# Assignment
In the records below, the line with "Task: Select the Transform flame icon" opens the range and the line with "点击用户登录按钮 The height" closes it; print that range exactly and nothing else.

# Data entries
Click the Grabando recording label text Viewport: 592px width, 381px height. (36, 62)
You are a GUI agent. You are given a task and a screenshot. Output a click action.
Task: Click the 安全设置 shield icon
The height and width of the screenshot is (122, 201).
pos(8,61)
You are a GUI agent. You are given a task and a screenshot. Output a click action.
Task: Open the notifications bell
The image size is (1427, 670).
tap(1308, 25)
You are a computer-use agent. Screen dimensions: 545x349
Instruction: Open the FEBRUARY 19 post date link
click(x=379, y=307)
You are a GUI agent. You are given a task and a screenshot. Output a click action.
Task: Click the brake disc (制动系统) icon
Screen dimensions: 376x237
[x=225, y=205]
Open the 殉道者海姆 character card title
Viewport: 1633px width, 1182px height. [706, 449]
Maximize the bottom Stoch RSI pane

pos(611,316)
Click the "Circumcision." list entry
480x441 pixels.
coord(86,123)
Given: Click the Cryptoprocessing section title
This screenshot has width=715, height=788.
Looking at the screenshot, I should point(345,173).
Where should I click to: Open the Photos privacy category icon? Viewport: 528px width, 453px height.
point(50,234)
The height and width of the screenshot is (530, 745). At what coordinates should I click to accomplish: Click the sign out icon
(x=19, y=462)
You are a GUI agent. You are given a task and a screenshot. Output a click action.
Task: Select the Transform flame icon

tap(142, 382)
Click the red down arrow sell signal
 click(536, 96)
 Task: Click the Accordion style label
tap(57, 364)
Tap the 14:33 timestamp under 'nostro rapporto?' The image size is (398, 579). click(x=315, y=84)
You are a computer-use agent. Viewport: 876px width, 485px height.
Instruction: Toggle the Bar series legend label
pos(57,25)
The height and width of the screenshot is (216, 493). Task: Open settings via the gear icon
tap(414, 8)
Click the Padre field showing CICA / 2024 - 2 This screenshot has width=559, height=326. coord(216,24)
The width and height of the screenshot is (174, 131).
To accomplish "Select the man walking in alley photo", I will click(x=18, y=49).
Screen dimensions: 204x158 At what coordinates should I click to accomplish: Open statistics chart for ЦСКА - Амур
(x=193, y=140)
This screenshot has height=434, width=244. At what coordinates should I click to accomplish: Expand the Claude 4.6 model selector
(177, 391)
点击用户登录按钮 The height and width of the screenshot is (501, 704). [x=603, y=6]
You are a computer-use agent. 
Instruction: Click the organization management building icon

# Solution to the exercise
Task: Select the Transform flame icon

tap(142, 382)
Click the red down arrow sell signal
 click(536, 96)
 Task: Click the Accordion style label
tap(57, 364)
Tap the 14:33 timestamp under 'nostro rapporto?' The image size is (398, 579). click(x=315, y=84)
You are a computer-use agent. Viewport: 876px width, 485px height.
Instruction: Toggle the Bar series legend label
pos(57,25)
The height and width of the screenshot is (216, 493). Task: Open settings via the gear icon
tap(414, 8)
Click the Padre field showing CICA / 2024 - 2 This screenshot has width=559, height=326. coord(216,24)
The width and height of the screenshot is (174, 131).
To accomplish "Select the man walking in alley photo", I will click(x=18, y=49).
Screen dimensions: 204x158 At what coordinates should I click to accomplish: Open statistics chart for ЦСКА - Амур
(x=193, y=140)
This screenshot has height=434, width=244. At what coordinates should I click to accomplish: Expand the Claude 4.6 model selector
(177, 391)
点击用户登录按钮 The height and width of the screenshot is (501, 704). [x=603, y=6]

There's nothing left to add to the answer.